УДК 528.91
Frank GIELSDORF, Germany Lothar GRUENDIG, Germany BerndASCHOFF, Germany Positional Accuracy Improvement
A NECESSARY TOOL FOR UPDATING AND INTEGRATION OF GIS DATA
Key words: Geo-Referencing, GIS, Positional Update
Summary
Common geographic information systems use spatial data with a point accuracy of about 0,5 down to 5 meter. The geometrical quality of the spatial base data is improved stepwise by integration of precise geodesic measurements as well as by air photos or existing field book measurements. The mounted spatial thematic data should profit from this accuracy improvement without loosing its internal geometrical quality. But the most GIS data models do not support such strategies, and update transformations lead to inconsistency because proximity fitting principles are neglected.
The paper shows how the requirements concerning PAI can be provided using adjustment techniques. A data maintaining strategy is presented which regards point coordinates just as a view on redundant primary data. PAI updates are to be seen as the generation of a new view applying adjustment techniques. The necessity of a point topology in the GIS structure is pointed out.
Zusammenfassung
Zurzeit verwenden Geoinformationssysteme Geodaten, die nur eine Genauigkeit von 0,5 bis 5 Meter haben. Die Prazision der Geo-Basisdaten wird durch die Integration von geodatischen Messungen, Luftbildern oder vorhandenen Vermessungszahlen schrittweise verbessert. Davon sollen die angeschlossenen Geo-Fachdaten profitieren, ohne ihre innere geometrische Qualitat zu verlieren. Doch von den meisten GIS Datenmodellen wird ein solches Vorgehen nicht unterstutzt, es kommt bei nachtraglichen Transformationen zu Inkonsistenzen, weil Prinzipien zur Wahrung der Nachbarschaft nicht beachtet werden.
Die Abhandlung zeigt, wie die Anforderungen bezuglich PAI durch Ausgleichungsalgorithmen effizient unterstutzt werden konnen. Es wird eine Strategie der Datenverwaltung vorgestellt, welche die absoluten Punktkoordinaten als Sicht auf redundante Primardaten betrachtet. Die Notwendigkeit einer Punkt-Topologie in der GIS Struktur wird unterstrichen.
1. Introduction
1.1 Initial Situation
The initial data acquisition of GIS is completed in many cases. Foundations of the point coordinates are mainly analogue maps which were digitized and georeferenced. The resulting geometrical quality of GIS reflects the quality of the underlying maps. The point accuracy commonly encompasses a range from 0.5m down to 5m. Present spatial base data are the geo-reference for spatial thematic data and descriptive data as facility lines, addresses, etc. Thematic objects were constructively attached to base objects using CAD tools whereby geometrical redundancy remained unconsidered. Available measures from field books exist just as character attributes.
1.2 Appearance and Problems of the PAI Process
Geodesic and photogrammetric observations (GPS, tachometric measurements, air photos) are the product of surveyor’s daily work. They result in better point coordinates and are provided to improve spatial base data in GIS. However, this integration is done stepwise.

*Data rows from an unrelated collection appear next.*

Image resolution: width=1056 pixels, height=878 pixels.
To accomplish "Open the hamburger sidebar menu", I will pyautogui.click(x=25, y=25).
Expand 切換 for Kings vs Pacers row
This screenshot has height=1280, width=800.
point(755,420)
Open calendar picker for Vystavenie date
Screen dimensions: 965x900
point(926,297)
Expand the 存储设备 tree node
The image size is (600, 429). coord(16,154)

As point positions remain unchanged in reality, update coordinates lead to a virtual displacement of the related points in the GIS. Of course, without any consideration of neighborhood relationships to other points at all, the relative geometry between updated and unchanged points in the GIS would be highly violated (e.g. a facility line offset to a Building is now 5.5 meter instead of earlier 2 meters, or the facility line is even crossing the Building). Of course, such a coordinate exchange would never be accepted.
2. Data management
2.1 Some Reasons of PAI Problems
First of all it has to be made sure that PAI proceeds can be realized because of the data concept. The history of geo information has proven that coordinates updates were not designed as a matter of course.
GIS are in general designed to consider geometrical parameters (coordinates) as deterministic values. This architecture reflects the view of a software engineer, which can be described as follows:
‘If a point does not change in reality, it has not to be changed in the database. Each relative geometry measure (distance, angle etc) can be calculated from coordinates. Coordinates and relative measures are completely equivalent.

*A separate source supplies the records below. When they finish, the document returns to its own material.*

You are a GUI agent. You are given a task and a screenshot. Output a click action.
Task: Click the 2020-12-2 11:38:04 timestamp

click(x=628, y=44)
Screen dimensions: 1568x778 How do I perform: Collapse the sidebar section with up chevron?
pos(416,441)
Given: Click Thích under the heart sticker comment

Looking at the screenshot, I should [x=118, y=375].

On the other hand, the view of a surveyor is different:
‘Coordinates are always calculated from observations. Observations are redundant aleatory values. From this it follows that coordinates are aleatory values as well and over that correlated. The accuracy of relative geometry is higher than the absolute accuracy. Coordinates and relative measures are therefore not equivalent. The derivation of coordinates from observations is unique but not reversible.’

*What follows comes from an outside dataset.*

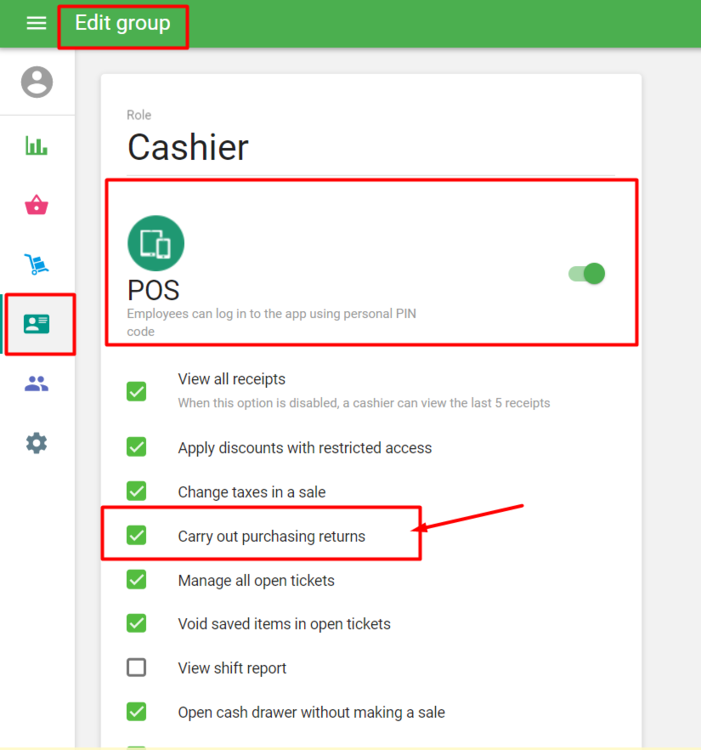Select the Employees ID card icon

point(37,324)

2.2 Integration of Relative Geometry
At a virtual displacement of points the different accuracy of relative and absolute geometry has to be considered. This would be theoretically possible by introduction of very large covariance matrices, but this is not practicable. Alternatively relative measures are introduced as carrier of relative accuracy information. Two general cases can be discerned:
Case 1: Original observations do not exist
A typical instance are digitized map coordinates. A common Helmert or affine transformation does not consider the correlations between neighboring points, therefore artificial observations, based on substantiated hypotheses, are generated and introduced in an adjustment. Commonly the neighboring information is derived from a delaunay triangulation whose triangles or triangle sites are used as carrier of these artificial observations. As observation types are distances or coordinate differences frequently used. But also geometrical constraints like colinearity or orthogonallity can be seen as artificial observations, based on the
hypothesis that buildings are commonly rectangular respectively points on one borderline are co-linear.
Case 2: Original observations exist
Original observations can result from available field books, newer on site measurements or aerial flights, observation types are distances, directions, local coordinates etc.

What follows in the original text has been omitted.